» **EXERCISE**: Among the records below, which lines contain the string "دوست"? Report them.
[[ DATASET RECORDS open ]]
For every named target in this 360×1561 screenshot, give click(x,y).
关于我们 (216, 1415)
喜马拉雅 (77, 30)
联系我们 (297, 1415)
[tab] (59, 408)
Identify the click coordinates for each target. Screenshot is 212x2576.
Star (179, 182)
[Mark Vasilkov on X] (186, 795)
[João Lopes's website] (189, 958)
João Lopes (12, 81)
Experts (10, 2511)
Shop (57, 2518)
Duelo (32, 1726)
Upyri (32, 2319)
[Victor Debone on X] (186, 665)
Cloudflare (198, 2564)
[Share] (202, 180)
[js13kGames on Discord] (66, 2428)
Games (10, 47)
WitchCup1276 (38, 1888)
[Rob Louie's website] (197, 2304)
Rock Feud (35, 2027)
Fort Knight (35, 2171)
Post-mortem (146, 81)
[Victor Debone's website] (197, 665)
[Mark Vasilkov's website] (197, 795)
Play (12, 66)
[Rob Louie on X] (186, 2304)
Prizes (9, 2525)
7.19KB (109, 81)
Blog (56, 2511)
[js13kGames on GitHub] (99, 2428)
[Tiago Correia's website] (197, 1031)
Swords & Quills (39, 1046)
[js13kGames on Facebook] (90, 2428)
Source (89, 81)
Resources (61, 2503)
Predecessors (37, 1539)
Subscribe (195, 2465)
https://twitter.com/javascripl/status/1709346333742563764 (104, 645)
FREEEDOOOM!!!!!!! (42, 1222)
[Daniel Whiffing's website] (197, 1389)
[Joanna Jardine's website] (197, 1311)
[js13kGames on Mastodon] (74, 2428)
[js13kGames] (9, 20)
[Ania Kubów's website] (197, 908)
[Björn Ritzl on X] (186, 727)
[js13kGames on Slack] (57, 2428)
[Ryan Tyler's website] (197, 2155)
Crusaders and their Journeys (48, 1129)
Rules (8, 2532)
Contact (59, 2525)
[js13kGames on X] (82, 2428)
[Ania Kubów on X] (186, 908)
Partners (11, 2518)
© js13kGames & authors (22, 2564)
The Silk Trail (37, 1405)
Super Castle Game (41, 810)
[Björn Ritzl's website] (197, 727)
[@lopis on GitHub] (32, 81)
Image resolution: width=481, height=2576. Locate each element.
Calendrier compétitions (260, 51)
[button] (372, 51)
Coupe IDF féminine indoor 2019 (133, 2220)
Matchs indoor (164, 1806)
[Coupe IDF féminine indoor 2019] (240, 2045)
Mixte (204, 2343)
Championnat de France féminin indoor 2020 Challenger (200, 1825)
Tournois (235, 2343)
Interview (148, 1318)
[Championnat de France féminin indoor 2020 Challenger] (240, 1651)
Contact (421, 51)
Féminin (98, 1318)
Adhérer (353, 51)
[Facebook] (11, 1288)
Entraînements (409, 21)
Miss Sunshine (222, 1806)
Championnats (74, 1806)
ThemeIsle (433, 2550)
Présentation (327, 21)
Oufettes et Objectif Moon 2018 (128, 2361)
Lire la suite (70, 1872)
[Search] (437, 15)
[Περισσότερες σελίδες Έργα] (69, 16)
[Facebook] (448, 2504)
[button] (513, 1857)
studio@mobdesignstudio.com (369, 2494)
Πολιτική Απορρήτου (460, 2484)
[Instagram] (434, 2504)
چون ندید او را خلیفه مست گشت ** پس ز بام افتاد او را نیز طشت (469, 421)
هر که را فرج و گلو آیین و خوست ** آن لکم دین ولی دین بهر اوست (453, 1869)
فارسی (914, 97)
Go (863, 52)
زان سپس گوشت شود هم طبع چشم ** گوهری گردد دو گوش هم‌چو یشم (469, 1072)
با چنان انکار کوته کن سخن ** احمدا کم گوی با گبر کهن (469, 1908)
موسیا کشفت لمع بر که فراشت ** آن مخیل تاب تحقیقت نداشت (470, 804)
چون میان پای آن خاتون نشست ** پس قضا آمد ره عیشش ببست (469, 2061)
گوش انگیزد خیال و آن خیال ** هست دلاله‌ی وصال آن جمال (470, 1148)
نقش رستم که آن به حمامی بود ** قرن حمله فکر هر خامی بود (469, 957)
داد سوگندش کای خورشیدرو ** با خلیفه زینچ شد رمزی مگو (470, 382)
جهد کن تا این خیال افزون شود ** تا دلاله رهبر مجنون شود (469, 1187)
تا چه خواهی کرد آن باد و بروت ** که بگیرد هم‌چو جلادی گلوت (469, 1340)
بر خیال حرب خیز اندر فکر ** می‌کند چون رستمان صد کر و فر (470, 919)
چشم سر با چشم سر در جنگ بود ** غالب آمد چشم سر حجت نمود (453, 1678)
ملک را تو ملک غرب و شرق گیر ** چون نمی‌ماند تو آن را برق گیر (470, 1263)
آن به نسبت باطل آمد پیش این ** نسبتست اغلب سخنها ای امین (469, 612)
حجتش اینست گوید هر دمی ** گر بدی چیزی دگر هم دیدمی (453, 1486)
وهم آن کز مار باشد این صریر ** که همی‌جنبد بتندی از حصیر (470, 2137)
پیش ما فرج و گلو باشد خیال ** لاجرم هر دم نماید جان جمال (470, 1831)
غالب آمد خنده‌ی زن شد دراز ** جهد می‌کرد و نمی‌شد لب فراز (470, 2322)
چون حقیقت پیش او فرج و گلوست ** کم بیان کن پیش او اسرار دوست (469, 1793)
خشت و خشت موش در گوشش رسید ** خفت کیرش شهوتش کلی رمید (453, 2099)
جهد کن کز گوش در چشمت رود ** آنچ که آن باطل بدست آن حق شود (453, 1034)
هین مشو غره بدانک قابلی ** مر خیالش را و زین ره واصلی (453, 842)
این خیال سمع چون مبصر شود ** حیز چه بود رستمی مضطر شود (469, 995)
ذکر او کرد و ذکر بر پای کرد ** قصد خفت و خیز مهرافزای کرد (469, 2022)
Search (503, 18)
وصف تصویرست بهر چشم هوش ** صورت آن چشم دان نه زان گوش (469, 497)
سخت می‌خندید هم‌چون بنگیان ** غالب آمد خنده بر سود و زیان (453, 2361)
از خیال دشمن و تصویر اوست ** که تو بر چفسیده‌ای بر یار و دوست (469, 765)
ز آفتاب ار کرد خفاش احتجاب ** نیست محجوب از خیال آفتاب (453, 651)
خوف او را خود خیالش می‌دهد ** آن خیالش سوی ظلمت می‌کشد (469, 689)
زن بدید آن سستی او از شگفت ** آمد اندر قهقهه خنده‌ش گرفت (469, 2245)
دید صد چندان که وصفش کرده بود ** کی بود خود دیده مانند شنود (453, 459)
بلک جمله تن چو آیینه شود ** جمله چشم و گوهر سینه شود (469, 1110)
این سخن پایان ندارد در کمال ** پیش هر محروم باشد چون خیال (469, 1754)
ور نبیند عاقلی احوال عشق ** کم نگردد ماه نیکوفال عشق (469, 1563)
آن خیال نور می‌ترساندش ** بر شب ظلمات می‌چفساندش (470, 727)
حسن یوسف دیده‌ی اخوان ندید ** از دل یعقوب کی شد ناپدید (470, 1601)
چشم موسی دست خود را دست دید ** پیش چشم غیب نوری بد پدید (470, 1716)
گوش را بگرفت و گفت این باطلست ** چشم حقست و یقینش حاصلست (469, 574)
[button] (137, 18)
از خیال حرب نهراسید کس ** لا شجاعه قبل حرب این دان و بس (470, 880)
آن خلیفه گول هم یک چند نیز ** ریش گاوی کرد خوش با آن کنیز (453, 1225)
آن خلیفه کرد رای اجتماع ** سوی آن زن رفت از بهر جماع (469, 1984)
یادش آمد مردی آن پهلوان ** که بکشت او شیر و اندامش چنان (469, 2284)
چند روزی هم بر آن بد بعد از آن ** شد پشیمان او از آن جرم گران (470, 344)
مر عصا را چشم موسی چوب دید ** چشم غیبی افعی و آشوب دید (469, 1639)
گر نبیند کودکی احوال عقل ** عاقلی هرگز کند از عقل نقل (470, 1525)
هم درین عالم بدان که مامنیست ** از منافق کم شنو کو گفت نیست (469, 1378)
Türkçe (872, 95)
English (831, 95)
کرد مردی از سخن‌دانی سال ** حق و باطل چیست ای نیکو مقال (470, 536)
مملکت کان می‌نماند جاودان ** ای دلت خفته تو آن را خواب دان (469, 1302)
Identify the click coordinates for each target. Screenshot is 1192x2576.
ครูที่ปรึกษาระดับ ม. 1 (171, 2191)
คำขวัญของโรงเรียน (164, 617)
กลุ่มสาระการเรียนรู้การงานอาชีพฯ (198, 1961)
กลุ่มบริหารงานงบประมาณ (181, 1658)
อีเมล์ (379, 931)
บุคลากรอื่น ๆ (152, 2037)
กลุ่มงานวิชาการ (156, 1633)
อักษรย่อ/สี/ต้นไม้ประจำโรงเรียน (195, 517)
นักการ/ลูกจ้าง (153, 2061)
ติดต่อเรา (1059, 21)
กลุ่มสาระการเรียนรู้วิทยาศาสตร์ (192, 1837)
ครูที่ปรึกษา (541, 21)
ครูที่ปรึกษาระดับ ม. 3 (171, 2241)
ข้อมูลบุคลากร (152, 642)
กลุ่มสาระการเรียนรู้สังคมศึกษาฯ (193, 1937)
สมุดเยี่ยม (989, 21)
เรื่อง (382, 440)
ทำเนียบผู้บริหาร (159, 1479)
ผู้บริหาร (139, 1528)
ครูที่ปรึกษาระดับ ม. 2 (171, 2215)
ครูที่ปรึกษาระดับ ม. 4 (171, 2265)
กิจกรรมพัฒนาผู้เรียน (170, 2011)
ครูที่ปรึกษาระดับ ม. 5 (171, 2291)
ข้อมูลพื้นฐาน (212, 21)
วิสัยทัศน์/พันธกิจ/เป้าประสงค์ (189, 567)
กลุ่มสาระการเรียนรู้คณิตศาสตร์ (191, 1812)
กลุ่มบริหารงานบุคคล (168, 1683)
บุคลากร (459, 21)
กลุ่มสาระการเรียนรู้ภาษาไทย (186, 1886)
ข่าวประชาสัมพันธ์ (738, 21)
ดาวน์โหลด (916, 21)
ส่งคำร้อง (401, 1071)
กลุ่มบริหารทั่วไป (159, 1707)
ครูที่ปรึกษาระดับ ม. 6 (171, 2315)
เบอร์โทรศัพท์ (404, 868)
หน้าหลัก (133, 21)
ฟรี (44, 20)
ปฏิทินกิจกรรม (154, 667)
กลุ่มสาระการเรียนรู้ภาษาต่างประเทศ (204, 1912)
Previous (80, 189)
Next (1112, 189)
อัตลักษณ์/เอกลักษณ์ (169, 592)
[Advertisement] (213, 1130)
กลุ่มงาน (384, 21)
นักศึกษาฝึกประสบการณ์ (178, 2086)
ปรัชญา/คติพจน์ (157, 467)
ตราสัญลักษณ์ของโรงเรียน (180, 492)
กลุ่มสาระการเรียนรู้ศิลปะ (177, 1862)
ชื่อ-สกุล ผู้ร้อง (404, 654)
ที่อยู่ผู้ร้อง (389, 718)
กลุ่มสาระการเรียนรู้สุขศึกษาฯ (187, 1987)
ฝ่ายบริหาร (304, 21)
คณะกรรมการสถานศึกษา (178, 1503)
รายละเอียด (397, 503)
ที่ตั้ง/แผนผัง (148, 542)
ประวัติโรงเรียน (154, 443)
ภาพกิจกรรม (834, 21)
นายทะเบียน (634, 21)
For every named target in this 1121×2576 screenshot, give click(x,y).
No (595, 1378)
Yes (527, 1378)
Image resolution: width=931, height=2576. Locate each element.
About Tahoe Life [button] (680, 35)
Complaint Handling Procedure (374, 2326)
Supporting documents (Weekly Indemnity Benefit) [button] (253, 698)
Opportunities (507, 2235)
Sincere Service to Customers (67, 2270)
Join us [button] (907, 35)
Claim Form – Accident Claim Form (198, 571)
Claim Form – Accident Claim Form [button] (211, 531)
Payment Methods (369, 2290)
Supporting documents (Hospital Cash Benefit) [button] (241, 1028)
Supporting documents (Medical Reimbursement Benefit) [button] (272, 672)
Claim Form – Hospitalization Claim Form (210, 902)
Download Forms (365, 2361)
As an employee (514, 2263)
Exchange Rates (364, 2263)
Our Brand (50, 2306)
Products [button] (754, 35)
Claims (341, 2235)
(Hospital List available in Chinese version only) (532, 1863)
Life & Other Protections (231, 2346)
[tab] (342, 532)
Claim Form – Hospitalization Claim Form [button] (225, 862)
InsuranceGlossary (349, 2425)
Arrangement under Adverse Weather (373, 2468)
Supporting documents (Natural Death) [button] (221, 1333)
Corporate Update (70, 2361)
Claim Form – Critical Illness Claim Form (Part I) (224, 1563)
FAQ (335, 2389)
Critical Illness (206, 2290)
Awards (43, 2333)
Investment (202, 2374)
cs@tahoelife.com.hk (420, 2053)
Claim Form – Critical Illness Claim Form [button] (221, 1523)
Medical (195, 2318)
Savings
[[ DATASET RECORDS closed ]]
» **WRITTEN RESPONSE**:
چون حقیقت پیش او فرج و گلوست ** کم بیان کن پیش او اسرار دوست (469, 1793)
از خیال دشمن و تصویر اوست ** که تو بر چفسیده‌ای بر یار و دوست (469, 765)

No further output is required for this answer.